Severe learning deficits of IRS p53 mutant mice are caused by altered NMDA receptor‐dependent signal transduction

Learning and memory is dependent on postsynaptic architecture and signaling processes in forebrain regions. The insulin receptor substrate protein of 53 kD a ( IRS p53, also known as Baiap2) is a signaling and adapter protein in forebrain excitatory synapses. Mice deficient in IRS p53 display enhanced levels of postsynaptic N ‐methyl‐ D ‐aspartate receptors ( NMDAR s) and long‐term potentiation ( LTP ) associated with severe learning deficits. In humans, reduced IRS p53/Baiap2 expression is associated with a variety of neurological disorders including autism, schizophrenia, and Alzheimer's disease. Here, we analyzed mice lacking one copy of the gene coding for IRS p53 using behavioral tests including contextual fear conditioning and the puzzle box. We show that a 50% reduction in IRS p53 levels strongly affects the performance in fear‐evoking learning paradigms. This correlates with increased targeting of NMDAR s to the postsynaptic density ( PSD ) in hippocampi of both heterozygous and knock out (ko) mice at the expense of extrasynaptic NMDAR s. As hippocampal NMDAR ‐dependent LTP is enhanced in IRS p53‐deficient mice, we investigated signaling cascades important for the formation of fear‐evoked memories.

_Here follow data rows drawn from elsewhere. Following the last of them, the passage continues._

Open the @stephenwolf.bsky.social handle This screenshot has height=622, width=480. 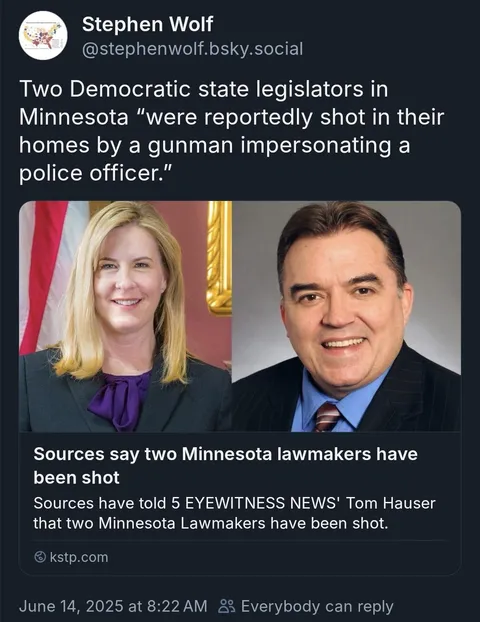(192, 49)
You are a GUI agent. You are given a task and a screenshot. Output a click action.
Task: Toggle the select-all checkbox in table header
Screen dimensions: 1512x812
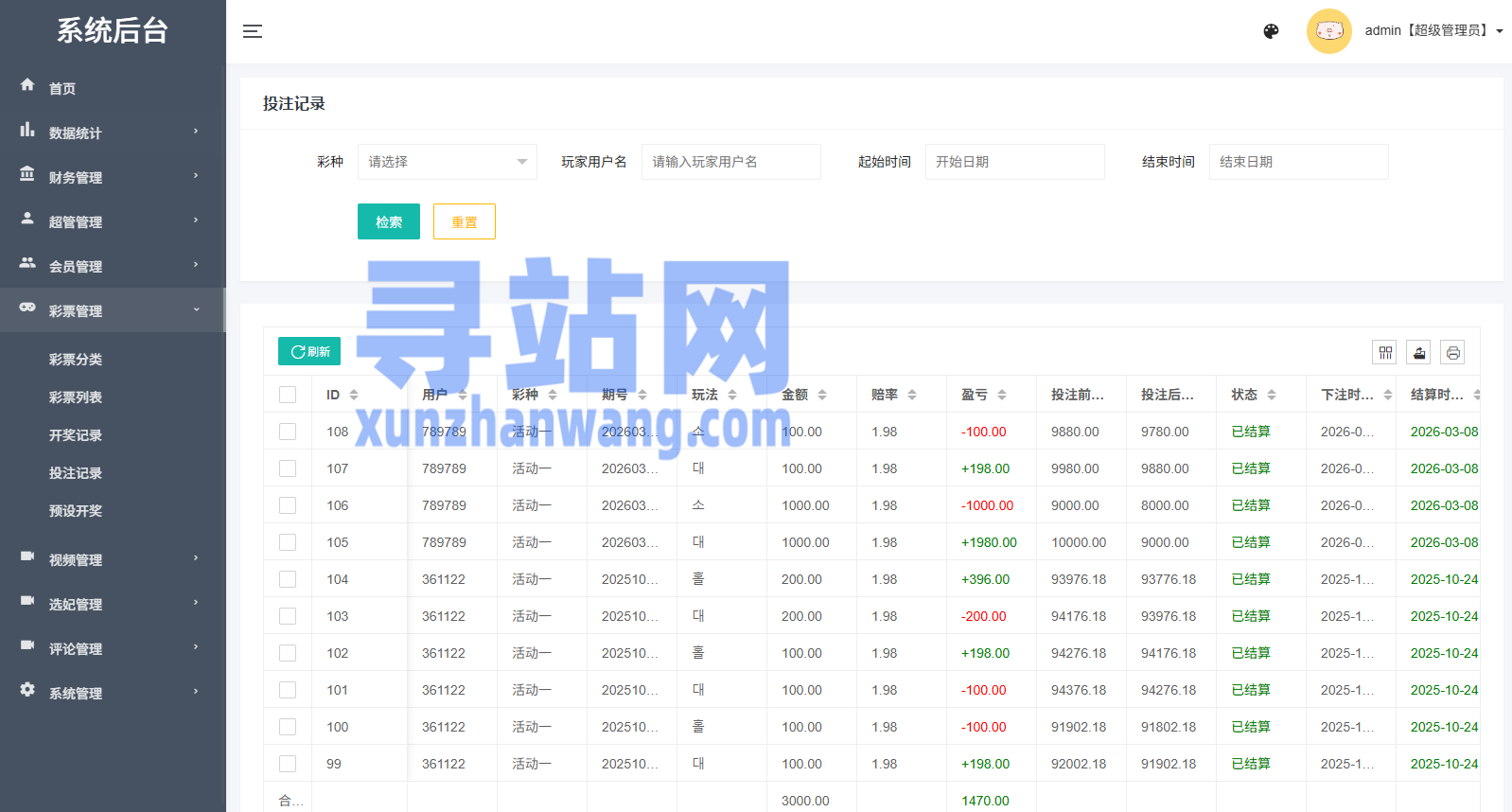(x=288, y=395)
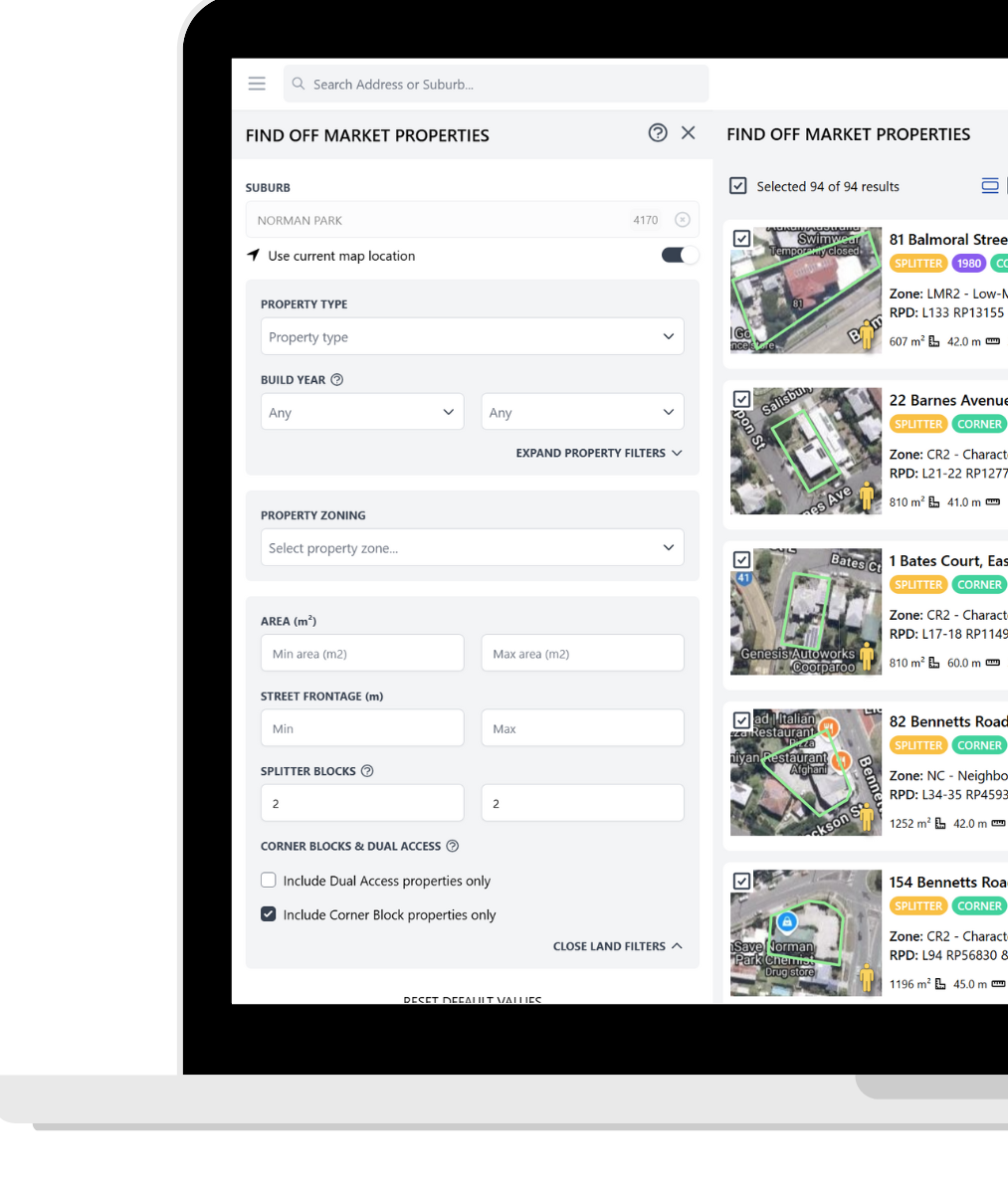Click the help question mark beside panel title
Viewport: 1008px width, 1194px height.
[x=658, y=132]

Here, we observed a dramatic increase in cAMP response element‐binding protein‐dependent signaling in heterozygous and IRS p53‐deficient mice, necessary for the transcriptional dependent phase of LTP . In contrast, activation of the MAPK and Akt kinase pathways required for translation‐dependent phase of LTP are reduced. Our data suggest that loss or even the reduction in IRS p53 increases NMDAR ‐dependent cAMP responsive element‐binding protein activation in the hippocampus, and interferes with the ability of mice to learn upon anxiety‐related stimuli.We show here that a moderate reduction in the postsynaptic protein IRS p53 in mice leads to an increase in postsynaptic NMDA receptors. Both in heterozygous and IRS p53 deficient mice, this is associated with altered postsynaptic signal transduction, and poor performance of mice in fear‐associated learning paradigms, indicating that precise control of postsynaptic NMDA receptor density is essential for memory formation.